While fully staffed companies might use a typical $10 million first round to set up independent labs, “if you did it virtually, maybe you’d spend $8 million,” Michael Greeley, general partner at Flybridge Capital Partners, told GEN.

“There’s some modest savings, because you’re not incurring a lot of fixed costs, but in order for you to get access to third-party lab space, you’re going to pay a premium to get that. And to get the right attention and the right priority, that’s not free,” Greeley said.

Bruce L. Booth, D.Phil., a partner in the Life Sciences group of Atlas Venture, told GEN half his firm’s portfolio biotechs are virtual.

“You don’t need a lab down the hall to do scientific validation work. Great science can get done by virtual biotechs, and is being done all the time,” Dr. Booth said. “Instead of hiring a group of generalist B+/A- molecular biology folks to staff up an in-house lab, virtual biotechs can go and partner with the world’s best A+ specialists—the labs with the most knowledge, the CROs with the most expertise, etc.”

Companies with their own labs can have conflicts, Dr. Booth added: “Once you have an in-house lab with scientists, you want to ‘feed’ it with stuff to do which dilutes the focus under the guise of portfolio diversification. Because you’ve got infrastructure, you don’t want to kill bad projects as you’re amortizing costs across them, etc. A focused virtual biotech is very efficient about titrating in capital to push science and assets forward.”

Validation Studies

One proposed solution to the conflict issue, Reproducibility Initiative, would let authors present studies to an advisory board that selects experimental providers to replicate key experiments. Providers’ identities will not be shared with authors. If their papers are validated, authors can publish their results in PLoS ONE, and deposit primary data in an open-access repository.
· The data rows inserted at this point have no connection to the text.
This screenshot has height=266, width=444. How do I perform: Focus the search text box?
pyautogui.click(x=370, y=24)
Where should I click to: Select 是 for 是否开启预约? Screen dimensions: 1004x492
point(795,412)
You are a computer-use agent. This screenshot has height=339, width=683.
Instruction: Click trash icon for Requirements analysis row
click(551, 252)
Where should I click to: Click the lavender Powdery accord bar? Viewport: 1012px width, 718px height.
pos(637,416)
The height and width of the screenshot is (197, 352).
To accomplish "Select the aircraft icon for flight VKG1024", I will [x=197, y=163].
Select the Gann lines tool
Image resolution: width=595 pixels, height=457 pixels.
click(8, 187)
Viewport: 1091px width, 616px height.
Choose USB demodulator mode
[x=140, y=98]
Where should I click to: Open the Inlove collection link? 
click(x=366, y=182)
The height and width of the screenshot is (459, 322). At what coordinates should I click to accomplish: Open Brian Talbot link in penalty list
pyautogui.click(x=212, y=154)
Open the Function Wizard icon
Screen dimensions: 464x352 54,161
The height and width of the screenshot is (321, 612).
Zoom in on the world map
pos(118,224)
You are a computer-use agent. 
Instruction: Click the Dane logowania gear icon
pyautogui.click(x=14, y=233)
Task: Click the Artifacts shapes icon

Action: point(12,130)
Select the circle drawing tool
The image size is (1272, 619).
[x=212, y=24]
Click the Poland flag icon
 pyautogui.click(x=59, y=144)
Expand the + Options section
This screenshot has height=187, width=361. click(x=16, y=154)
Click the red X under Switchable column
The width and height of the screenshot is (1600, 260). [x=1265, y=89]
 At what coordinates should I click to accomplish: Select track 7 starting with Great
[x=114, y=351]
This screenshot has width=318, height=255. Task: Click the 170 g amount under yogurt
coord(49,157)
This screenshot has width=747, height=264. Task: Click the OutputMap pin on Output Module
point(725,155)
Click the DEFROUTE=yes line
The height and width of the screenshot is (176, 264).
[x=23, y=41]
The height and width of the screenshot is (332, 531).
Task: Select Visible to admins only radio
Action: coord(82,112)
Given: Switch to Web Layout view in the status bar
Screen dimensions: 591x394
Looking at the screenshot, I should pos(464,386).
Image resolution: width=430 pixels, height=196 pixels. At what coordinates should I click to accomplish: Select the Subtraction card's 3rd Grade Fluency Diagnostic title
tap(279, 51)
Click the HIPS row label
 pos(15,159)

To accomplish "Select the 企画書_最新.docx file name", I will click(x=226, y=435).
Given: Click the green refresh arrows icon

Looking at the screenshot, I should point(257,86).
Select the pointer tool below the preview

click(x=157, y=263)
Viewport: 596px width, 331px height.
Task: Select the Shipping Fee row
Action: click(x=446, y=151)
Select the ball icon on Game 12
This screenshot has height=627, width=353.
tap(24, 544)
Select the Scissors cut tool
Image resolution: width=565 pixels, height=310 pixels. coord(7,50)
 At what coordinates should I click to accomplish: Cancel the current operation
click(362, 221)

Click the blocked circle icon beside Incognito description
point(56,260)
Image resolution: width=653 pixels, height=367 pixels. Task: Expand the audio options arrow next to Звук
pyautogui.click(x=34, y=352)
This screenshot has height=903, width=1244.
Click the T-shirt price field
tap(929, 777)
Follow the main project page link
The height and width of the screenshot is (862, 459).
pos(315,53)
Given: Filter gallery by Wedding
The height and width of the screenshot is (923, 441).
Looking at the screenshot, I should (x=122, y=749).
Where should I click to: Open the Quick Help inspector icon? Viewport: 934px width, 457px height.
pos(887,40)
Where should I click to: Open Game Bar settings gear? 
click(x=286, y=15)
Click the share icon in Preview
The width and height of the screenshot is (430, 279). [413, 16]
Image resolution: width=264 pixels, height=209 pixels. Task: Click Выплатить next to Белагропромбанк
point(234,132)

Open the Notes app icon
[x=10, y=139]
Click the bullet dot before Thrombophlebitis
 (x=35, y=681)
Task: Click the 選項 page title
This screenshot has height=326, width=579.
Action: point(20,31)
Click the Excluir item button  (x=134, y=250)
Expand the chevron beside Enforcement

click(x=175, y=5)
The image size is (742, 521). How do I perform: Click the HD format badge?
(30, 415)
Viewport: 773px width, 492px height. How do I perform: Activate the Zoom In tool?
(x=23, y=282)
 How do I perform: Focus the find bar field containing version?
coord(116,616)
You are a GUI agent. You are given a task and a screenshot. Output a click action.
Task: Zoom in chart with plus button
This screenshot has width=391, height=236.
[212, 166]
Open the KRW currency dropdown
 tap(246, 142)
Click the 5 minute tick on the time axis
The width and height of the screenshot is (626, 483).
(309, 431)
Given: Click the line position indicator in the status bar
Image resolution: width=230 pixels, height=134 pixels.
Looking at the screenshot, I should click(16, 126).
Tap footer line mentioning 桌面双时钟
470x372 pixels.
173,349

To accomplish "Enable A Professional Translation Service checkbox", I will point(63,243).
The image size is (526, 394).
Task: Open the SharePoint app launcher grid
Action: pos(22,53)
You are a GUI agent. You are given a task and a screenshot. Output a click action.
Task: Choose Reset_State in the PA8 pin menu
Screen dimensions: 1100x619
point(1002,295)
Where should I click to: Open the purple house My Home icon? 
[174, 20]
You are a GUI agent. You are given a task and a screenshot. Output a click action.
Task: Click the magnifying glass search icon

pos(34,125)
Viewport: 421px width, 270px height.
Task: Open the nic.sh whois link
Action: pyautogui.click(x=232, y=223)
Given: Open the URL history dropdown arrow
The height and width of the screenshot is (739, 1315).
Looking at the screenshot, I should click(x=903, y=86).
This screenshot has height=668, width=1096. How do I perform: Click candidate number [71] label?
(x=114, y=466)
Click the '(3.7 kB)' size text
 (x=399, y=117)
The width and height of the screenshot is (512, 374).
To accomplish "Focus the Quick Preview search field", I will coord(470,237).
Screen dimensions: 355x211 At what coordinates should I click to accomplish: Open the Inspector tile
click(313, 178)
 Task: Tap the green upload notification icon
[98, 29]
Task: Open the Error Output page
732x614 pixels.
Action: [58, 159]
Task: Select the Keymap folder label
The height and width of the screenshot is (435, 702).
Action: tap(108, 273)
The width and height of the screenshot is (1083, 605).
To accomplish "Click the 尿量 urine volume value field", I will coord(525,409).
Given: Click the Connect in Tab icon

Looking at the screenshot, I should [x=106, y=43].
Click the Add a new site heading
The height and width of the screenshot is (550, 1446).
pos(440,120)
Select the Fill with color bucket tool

Sounds good in theory, but the program has potential problems, Dr. Lyman said.

“Who exactly are these people who are going to do the validation? I can’t imagine that a top science lab is going to be validating somebody else’s stuff that they’re not necessarily working in that same area. What would be the incentive?” Dr. Lyman said. “For contract research organizations, how many of them are actually qualified to reproduce highly complex experiments that sometimes require specialized animals, specialized proteins, and very expensive equipment?”

Reproducibility Initiative was launched last month by commercial online portal Science Exchange, whose CEO Elizabeth Iorns told Nature that authors will initially fund validation studies, with the hope of shifting that cost to funding agencies. That’s unrealistic, since NIH’s budget has barely budged in recent years, and could shrink next year under sequestration.

For now, virtual companies must rely on CROs or in-house experts to validate their science. The Reproducibility Initiative could be a first step toward a true validation protocol, if journal publishers and top research institutions can agree on basics. Then comes the hard part: convincing virtuals the extra cost of formal validation will ultimately pay off by preventing failed clinical trials later.